All exceptions are typed subclasses of `LLMError`. Catch the base class for a broad handler or specific subclasses for fine-grained recovery:

```python
from kitkat import (
    LLMAuthenticationError,
    LLMRateLimitError,
    LLMTimeoutError,
    LLMTokenLimitError,
    LLMError,
)

try:
    response = await provider.complete(request)
except LLMAuthenticationError:
    # Bad API key — do not retry
    raise
except LLMRateLimitError as exc:
    # Honour the Retry-After header if present
    await asyncio.sleep(exc.retry_after_s or 5.0)
except LLMTokenLimitError as exc:
    # Prompt is too long for the model's context window
    print(f"Prompt has ~{exc.token_count} tokens")
except LLMTimeoutError:
    # Request exceeded timeout_s
    pass
except LLMError as exc:
    # Everything else (provider errors, connection errors, etc.)
    print(f"[{exc.provider}] {exc}")
```

**Exception hierarchy:**

```
LLMError
└── LLMProviderError
    ├── LLMProviderInitError
    ├── LLMAuthenticationError
    ├── LLMRateLimitError
    ├── LLMTokenLimitError
    ├── LLMTimeoutError
    └── LLMContentFilterError
```


## Custom Providers

Implement `LLMProvider` to add any custom or private endpoint. The library discovers providers via Python entry-points — third-party packages can ship providers without modifying Kitkat itself.

```python
from collections.abc import AsyncIterator
from kitkat import (
    LLMProvider, FinishReason, LLMRequest, LLMResponse, Message,
    ProviderCapabilities, ProviderType, StreamChunk, TokenUsage,
)

class MyProvider(LLMProvider):
    PROVIDER_TYPE = ProviderType.OPENAI  # reuse an existing slot
    DEFAULT_MODEL = "my-model-v1"
    CAPABILITIES = ProviderCapabilities(
        supports_streaming=True,
        max_context_tokens=32_768,
        provider_type=ProviderType.OPENAI,
    )

    async def initialize(self) -> None:
        self._client = MySDKClient(api_key=self._config["api_key"])
        self._initialized = True

    async def shutdown(self) -> None:
        await self._client.aclose()
        self._initialized = False

    async def _init_client_only(self) -> None:
        if not self._initialized:
            self._client = MySDKClient(api_key=self._config["api_key"])
            self._initialized = True

    async def complete(self, request: LLMRequest) -> LLMResponse:
        ...

    async def stream(self, request: LLMRequest) -> AsyncIterator[StreamChunk]:
        yield StreamChunk(delta="hello")
        yield StreamChunk(delta="", is_final=True, finish_reason=FinishReason.STOP)

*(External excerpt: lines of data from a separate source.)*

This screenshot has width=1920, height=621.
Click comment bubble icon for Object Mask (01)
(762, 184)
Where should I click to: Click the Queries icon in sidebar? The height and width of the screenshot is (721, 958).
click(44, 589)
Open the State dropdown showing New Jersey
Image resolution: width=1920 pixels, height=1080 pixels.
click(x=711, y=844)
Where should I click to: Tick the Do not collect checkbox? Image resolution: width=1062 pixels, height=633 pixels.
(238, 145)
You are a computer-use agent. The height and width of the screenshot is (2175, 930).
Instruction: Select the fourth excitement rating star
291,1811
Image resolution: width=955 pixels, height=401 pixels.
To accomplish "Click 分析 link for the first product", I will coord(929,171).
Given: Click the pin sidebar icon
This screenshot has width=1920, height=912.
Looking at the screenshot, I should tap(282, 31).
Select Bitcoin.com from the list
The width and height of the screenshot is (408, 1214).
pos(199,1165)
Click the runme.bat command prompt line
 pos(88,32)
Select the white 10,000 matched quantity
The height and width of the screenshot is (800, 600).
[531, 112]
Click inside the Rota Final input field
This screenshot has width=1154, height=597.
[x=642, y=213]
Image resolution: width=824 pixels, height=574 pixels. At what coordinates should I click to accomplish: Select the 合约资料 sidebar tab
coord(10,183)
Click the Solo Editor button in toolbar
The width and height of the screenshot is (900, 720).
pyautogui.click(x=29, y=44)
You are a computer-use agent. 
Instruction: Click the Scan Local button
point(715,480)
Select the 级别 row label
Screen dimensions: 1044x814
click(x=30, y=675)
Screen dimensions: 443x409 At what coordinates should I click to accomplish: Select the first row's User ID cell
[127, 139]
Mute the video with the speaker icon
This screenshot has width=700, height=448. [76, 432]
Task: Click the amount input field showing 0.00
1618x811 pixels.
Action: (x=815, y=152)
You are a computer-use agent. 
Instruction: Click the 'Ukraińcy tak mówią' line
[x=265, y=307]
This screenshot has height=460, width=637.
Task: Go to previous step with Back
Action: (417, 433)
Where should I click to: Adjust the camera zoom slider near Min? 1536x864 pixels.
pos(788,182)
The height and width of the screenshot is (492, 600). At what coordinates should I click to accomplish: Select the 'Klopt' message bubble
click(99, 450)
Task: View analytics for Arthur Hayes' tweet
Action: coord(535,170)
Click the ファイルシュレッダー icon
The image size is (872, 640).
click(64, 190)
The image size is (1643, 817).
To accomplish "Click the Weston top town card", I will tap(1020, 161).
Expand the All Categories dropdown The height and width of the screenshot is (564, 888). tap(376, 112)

    async def health_check(self) -> bool:
        return self._initialized

    def count_tokens(self, text: str) -> int:
        from kitkat._internal.tokenizers import count_tokens_tiktoken
        return count_tokens_tiktoken(text)
```

Register it via `pyproject.toml` so it's auto-discovered:

```toml
[project.entry-points."kitkat.providers"]
my-llm = "mypkg.provider:MyProvider"
```


## Contributing

Contributions are welcome — bug reports, documentation improvements, new features, and tests are all appreciated. Please read [CONTRIBUTING.md](./CONTRIBUTING.md) before opening a pull request.

**Development setup:**

```bash
git clone https://github.com/RajeshTechForge/kitkat.git
cd kitkat

# Create the virtual environment and install all dev dependencies
uv sync --extra dev

# Run the unit test suite
uv run pytest tests/unit/ -v

# Lint and format
uv run ruff check .
uv run ruff format .
```


## License

MIT © 2026 [Rajesh Mondal](https://github.com/RajeshTechForge)

See [LICENSE](./LICENSE) for the full text.